Your task: The response should consist only of the lines from the one with "return home (374, 1745)" to the end of the data below, copied exactly and without pictures.

Entries supplied:
++++++

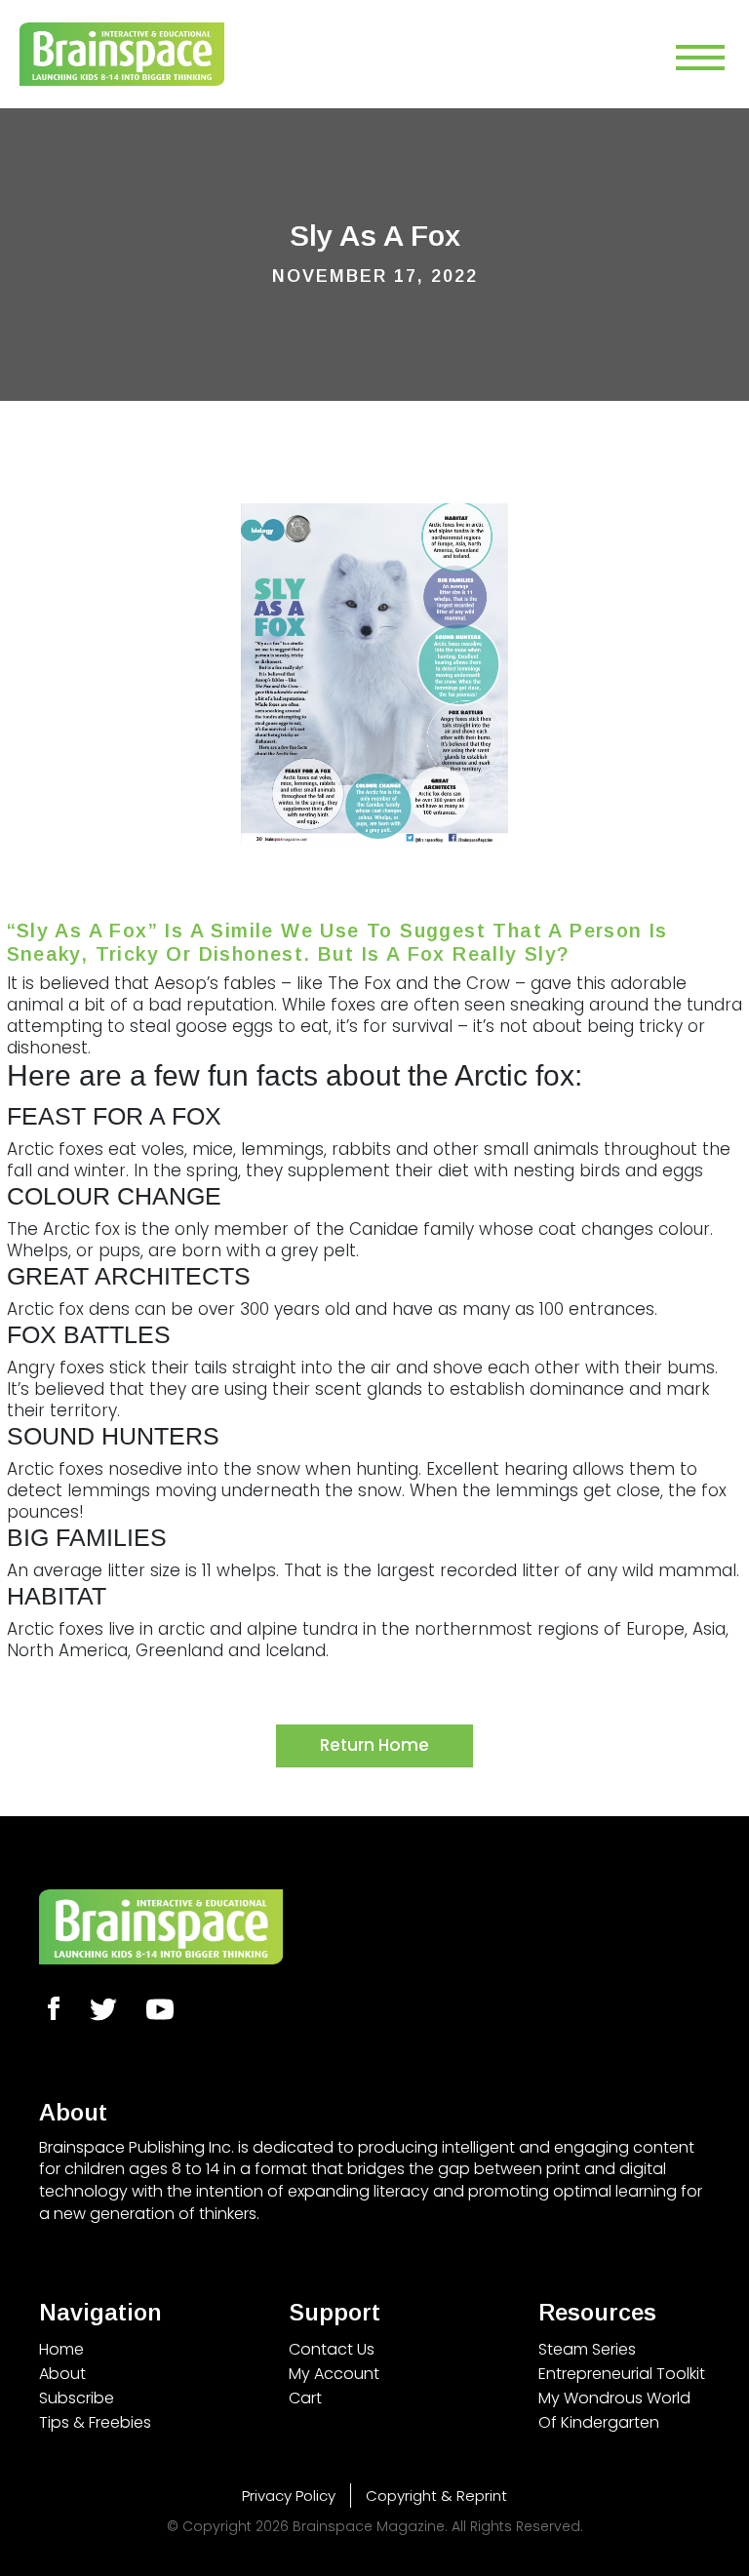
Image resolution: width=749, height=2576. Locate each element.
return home (374, 1745)
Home (61, 2349)
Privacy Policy (288, 2495)
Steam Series (587, 2349)
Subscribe (76, 2398)
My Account (334, 2373)
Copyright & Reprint (436, 2495)
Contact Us (331, 2349)
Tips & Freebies (95, 2422)
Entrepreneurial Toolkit (621, 2373)
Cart (305, 2398)
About (62, 2373)
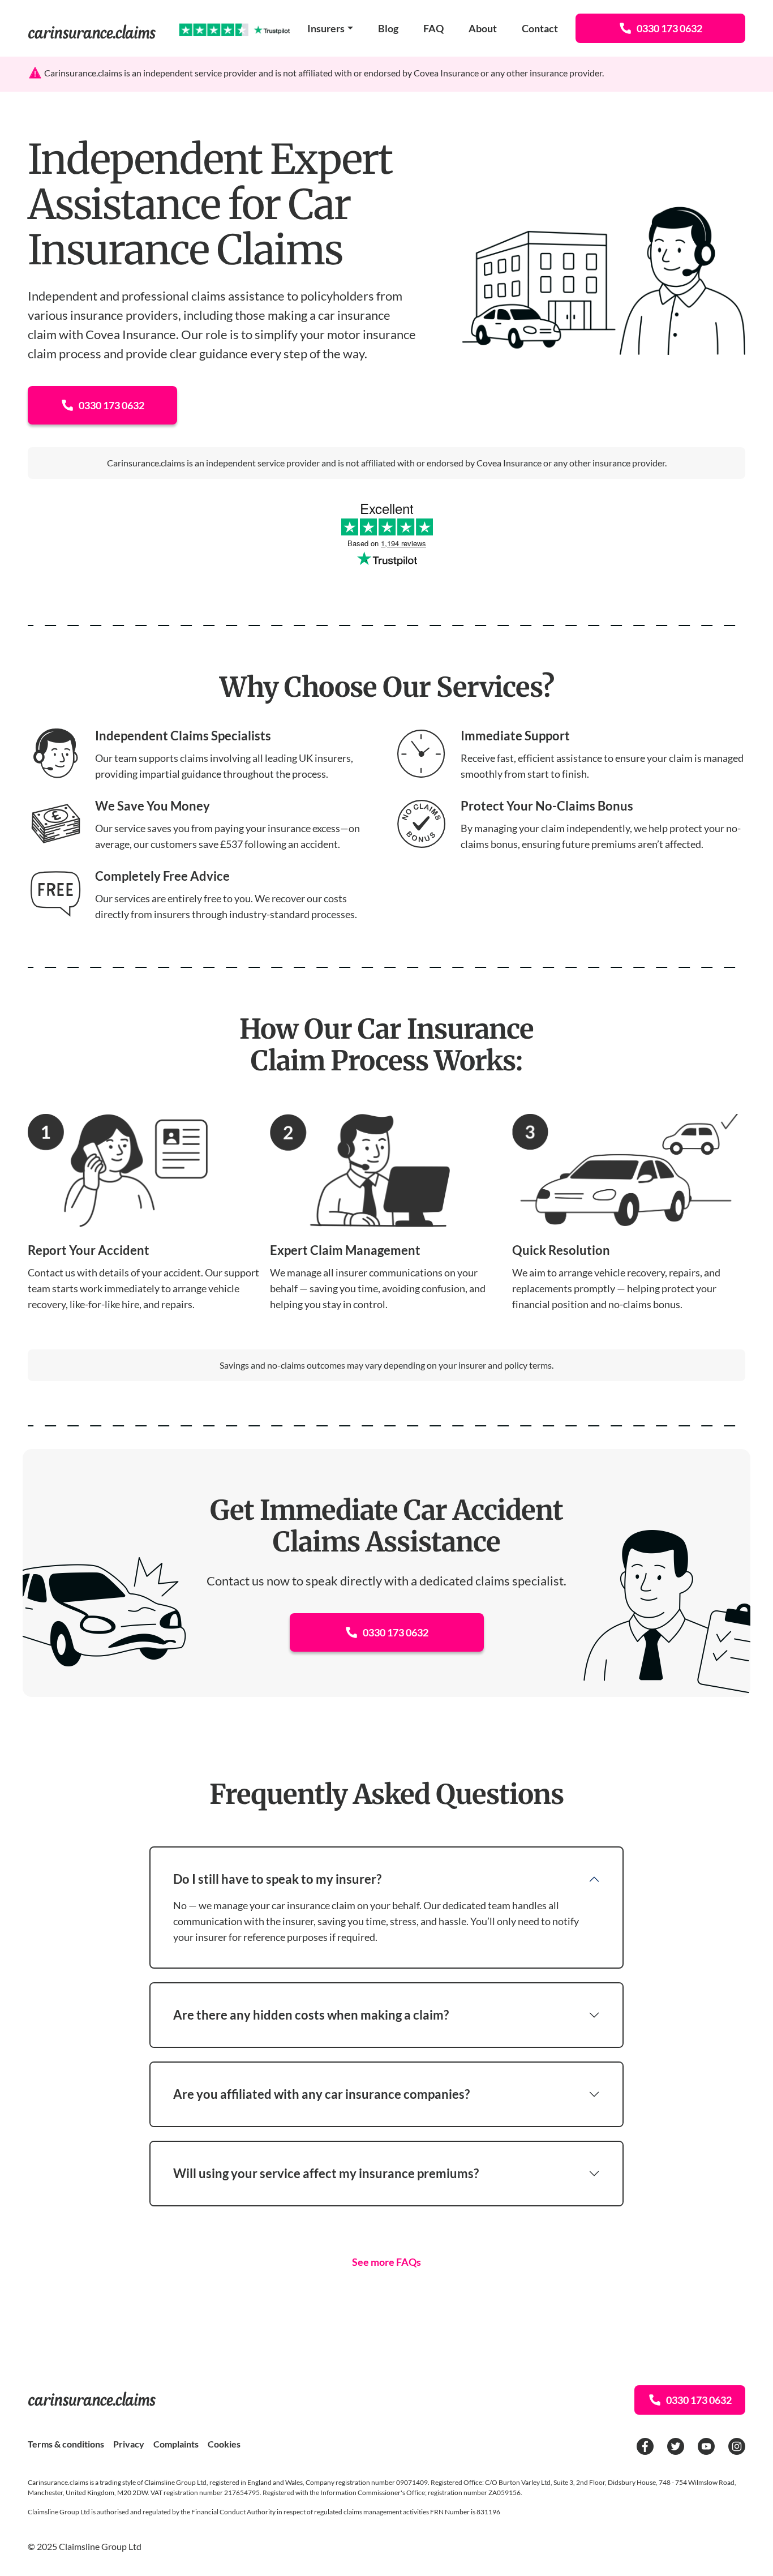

++++++

Response to the task:
return home (374, 1745)
Home (61, 2349)
Privacy Policy (288, 2495)
Steam Series (587, 2349)
Subscribe (76, 2398)
My Account (334, 2373)
Copyright & Reprint (436, 2495)
Contact Us (331, 2349)
Tips & Freebies (95, 2422)
Entrepreneurial Toolkit (621, 2373)
Cart (305, 2398)
About (62, 2373)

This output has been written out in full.